Interval filtering in Hail
While this functionality has been in Hail for a while, we never actually stopped to announce some pretty awesome changes that went in at the end of 2016. Interval filtering is a very common operation on genomic datasets, and something that’s definitely worth optimizing. As part of their scientific process, we have seen analysts:
- drop sex chromosomes
- restrict to sex chromosomes
- remove low-complexity regions
- select the exons of their favorite genes
- and many more specialized interval filters!
How fast is it?
You all know that Hail uses Spark as a distributed compute engine, and maybe know something about how Spark has distributed collections that contain a number of ‘partitions’, which are shards of the dataset. Hail extends Spark to keep track of a little bit of metadata about these shards, like the first and last variant. We originally built this feature to enable us to do more efficient joins (which we’ll blog about in the future), but realized it could be used to do a lot better for certain types of filter operations.
Most operations in Hail involve reading the full dataset, processing it, and returning a result. If you’re looking for just variants annotated as “Loss of Function”, you still need to peek at the synonymous and missense variants to know not to include them. But intervals are special. Instead of looking at all the data, we can look at much, much less: in “Big O” notation, interval filtering is not O(N)
(N
being the number of variants in the dataset) but O(n)
(where n
is the number of variants actually contained in the intervals).
A demonstration
If the above description sounded too abstract, now let’s make it real. I started by downloading the [gnomAD] (http://gnomad.broadinstitute.org/about) publicly-released exome sites VDS (you can get it here) to my laptop. This is a dataset which, while sites-only, is still pretty big. It contains almost 15M variants, and the compressed on-disk representation is more than 16 gigabytes. If you download it and peek at the variant annotation schema (print(vds.variant_schema)
), you’ll see why!
A simple O(N)
operation on this dataset is to read it and count the variants. This operation will be bounded by the time it takes to decompress and decode all the data from disk. On my laptop, this takes 17 minutes.
In [15]: %time vds.count_variants()
[Stage 13:=================================================>(13589 + 3) / 13592]
CPU times: user 105 ms, sys: 34.8 ms, total: 140 ms
Wall time: 16min 53s
Out[15]: 14646572L
But suppose we just care about chromosome 19. Let’s write a filter using filter_variants_expr
to do this. Even though we just care about one chromosome, the time is about the same:
In [17]: %time vds.filter_variants_expr('v.contig == "19"').count_variants()
[Stage 15:=================================================>(13587 + 5) / 13592]
CPU times: user 107 ms, sys: 35.9 ms, total: 143 ms
Wall time: 16min 59s
Out[17]: 1061475L
Now, we’ll start using filter_intervals
, and things are about to get a whole lot speedier.

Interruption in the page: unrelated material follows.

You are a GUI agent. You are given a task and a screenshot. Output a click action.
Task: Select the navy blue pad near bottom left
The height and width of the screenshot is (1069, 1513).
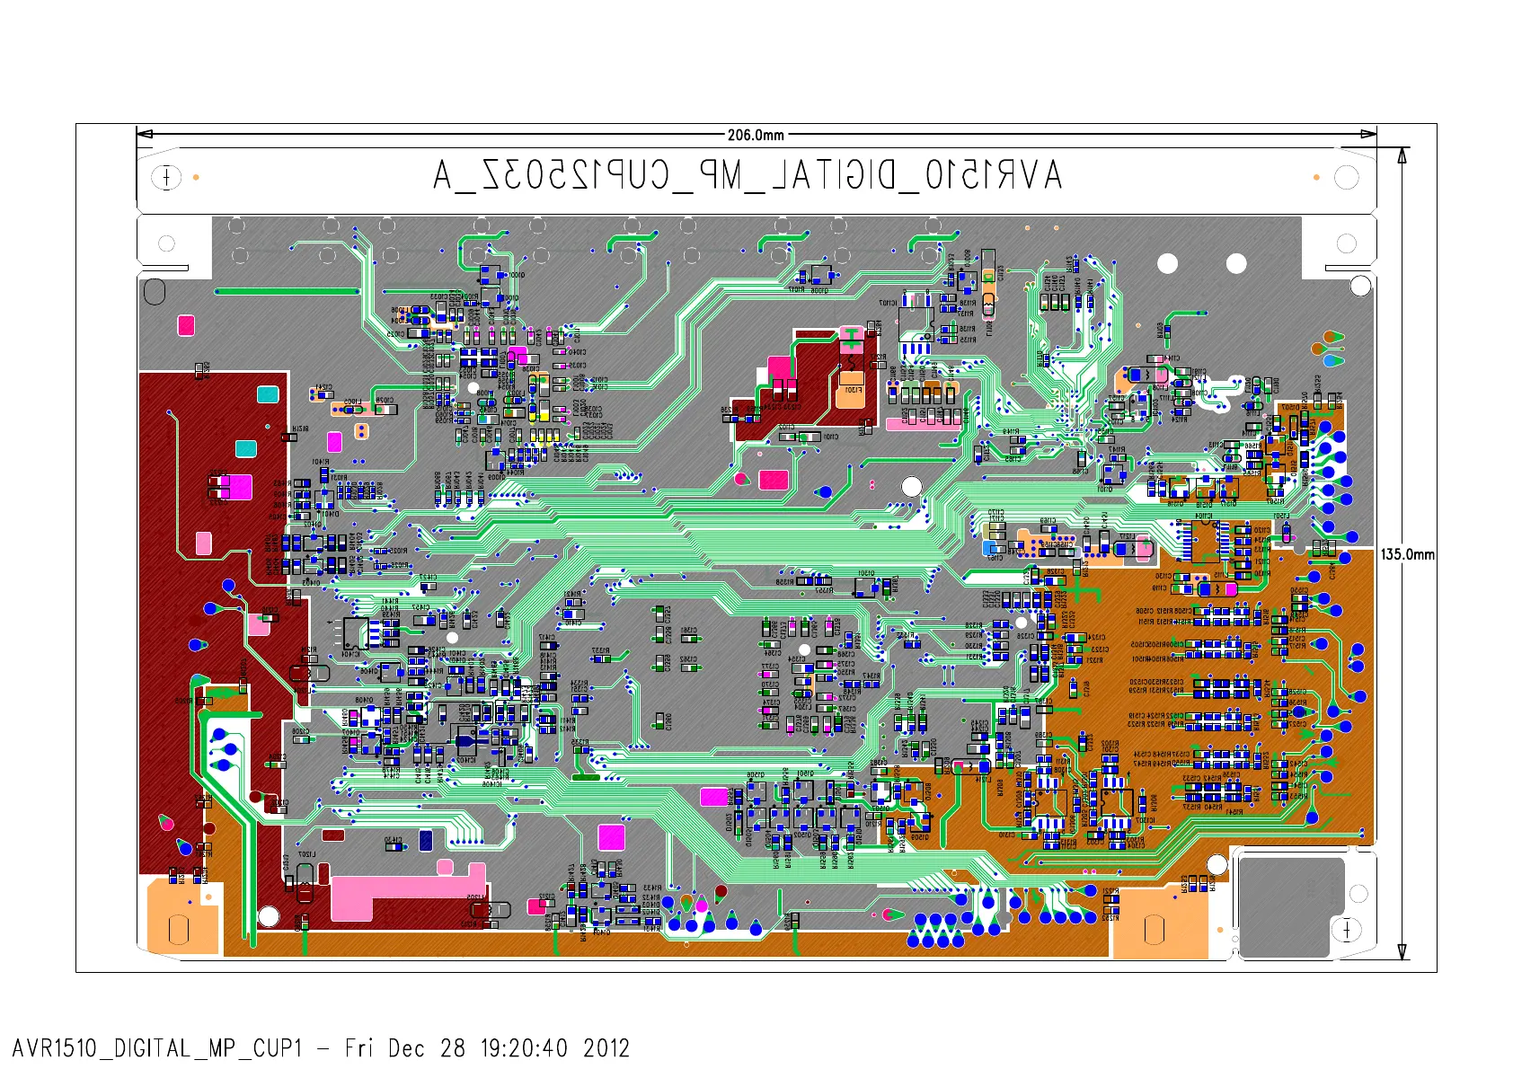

In [18]: %time vds.filter_intervals(Interval.parse('19')).count_variants()
hail: info: pruned 0 redundant intervals
hail: info: interval filter loaded 987 of 13592 partitions
[Stage 16:======================================================>(984 + 3) / 987
]CPU times: user 12.2 ms, sys: 4.15 ms, total: 16.4 ms
Wall time: 1min 37s
Out[18]: 1061475L
Using an interval filter was about 10 times faster. The log output above hints at what’s going on behind the scenes: of the 13592 data shards, we’re only touching 987 of them! But the interval magic doesn’t stop here. We can go even more granular, and go even faster. This time, we’ll query just 1 megabase:
In [19]: %time vds.filter_intervals(Interval.parse('19:10M-11M')).count_variants()
hail: info: pruned 0 redundant intervals
hail: info: interval filter loaded 30 of 13592 partitions
[Stage 17:=================================================> (26 + 4) / 30]
CPU times: user 2.45 ms, sys: 1.14 ms, total: 3.59 ms
Wall time: 2.41 s
Out[19]: 29930L
Let’s shrink our query by another factor of 10:
In [20]: %time vds.filter_intervals(Interval.parse('19:10M-10.1M')).count_variants()
hail: info: pruned 0 redundant intervals
hail: info: interval filter loaded 3 of 13592 partitions
CPU times: user 1.94 ms, sys: 840 µs, total: 2.78 ms
Wall time: 305 ms
Out[20]: 2186L
Takeaway
There we have it! Even using the same data representation which we optimized for maximal bandwidth in processing entire datasets, we’re able to query a 100-kilobase window of the genome in well under one second.
We haven’t yet seen many people taking full advantage of this functionality, partly because we never told them about it. Well, we’ve just done that. Ready, set, go!